We might add that psychologists need to decide who we are as a profession. Are we a profession in which “psychologists strive to benefit those with whom they work and take care to do no harm” as Principle A of our Ethic Code states? Or are we a profession in which doing harm is fine as long as one can argue that the harm doesn’t cause “significant pain or suffering” or is done in such a manner “that a reasonable person would judge to cause lasting harm” as the APA Council voted almost unanimously, with no debate of this fundamental change in the nature of the profession. Psychology has now defined itself as the harming, but not too much, profession.

September 8th, 2007

Riverbend in exile

A new post on the Baghdad Burning web site reports that Riverbend and her family have joined the over a million Iraqi exiles in Syria. On leaving:

It was a tearful farewell as we left the house. One of my other aunts and an uncle came to say goodbye the morning of the trip.
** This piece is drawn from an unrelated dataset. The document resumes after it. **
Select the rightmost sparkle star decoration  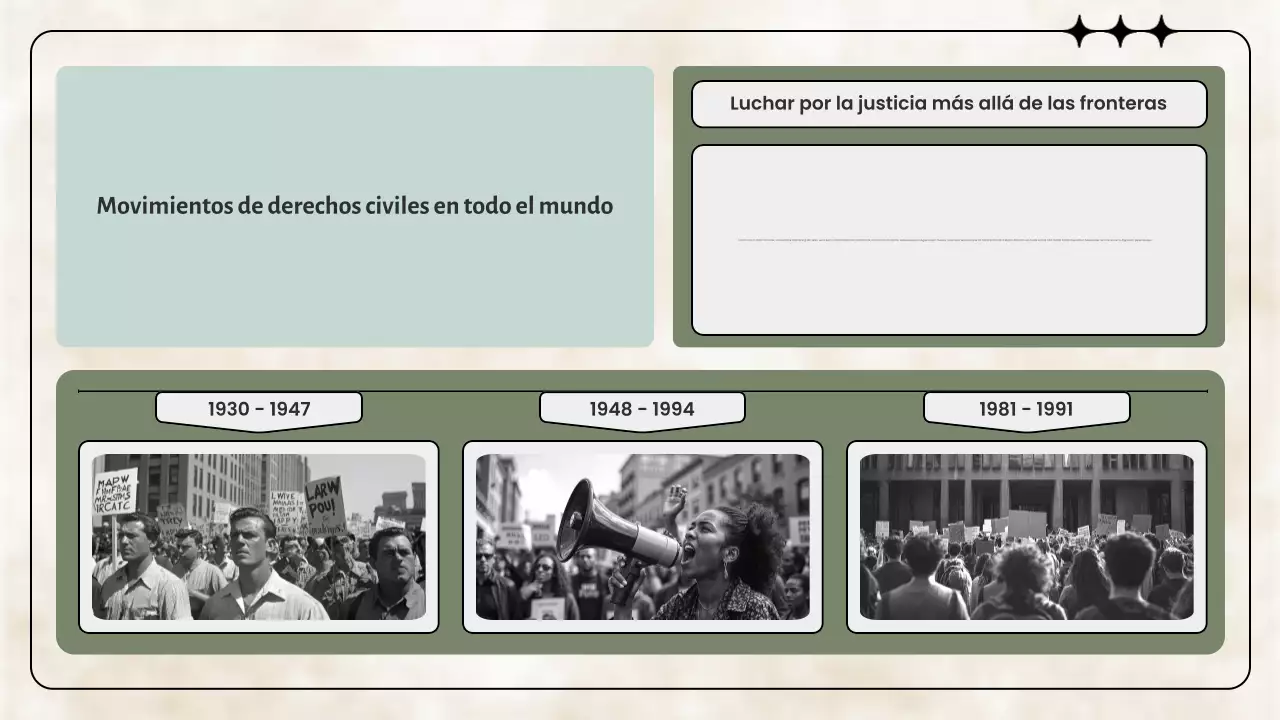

It was a solemn morning and I’d been preparing myself for the last two days not to cry. You won’t cry, I kept saying, because you’re coming back. You won’t cry because it’s just a little trip like the ones you used to take to Mosul or Basrah before the war. In spite of my assurances to myself of a safe and happy return, I spent several hours before leaving with a huge lump lodged firmly in my throat. My eyes burned and my nose ran in spite of me. I told myself it was an allergy.

On arriving:

As we crossed the border and saw the last of the Iraqi flags, the tears began again. The car was silent except for the prattling of the driver who was telling us stories of escapades he had while crossing the border. I sneaked a look at my mother sitting beside me and her tears were flowing as well. There was simply nothing to say as we left Iraq. I wanted to sob, but I didn’t want to seem like a baby. I didn’t want the driver to think I was ungrateful for the chance to leave what had become a hellish place over the last four and a half years.

The Syrian border was almost equally packed, but the environment was more relaxed. People were getting out of their cars and stretching. Some of them recognized each other and waved or shared woeful stories or comments through the windows of the cars. Most importantly, we were all equal. Sunnis and Shia, Arabs and Kurds… we were all equal in front of the Syrian border personnel.

We were all refugees- rich or poor. And refugees all look the same- there’s a unique expression you’ll find on their faces- relief, mixed with sorrow, tinged with apprehension. The faces almost all look the same.

The first minutes after passing the border were overwhelming. Overwhelming relief and overwhelming sadness… How is it that only a stretch of several kilometers and maybe twenty minutes, so firmly segregates life from death?

How is it that a border no one can see or touch stands between car bombs, militias, death squads and… peace, safety? It’s difficult to believe- even now. I sit here and write this and wonder why I can’t hear the explosions.

Riverbend will join those millions wondering if they will ever return home and, if they do return, who will be left alive.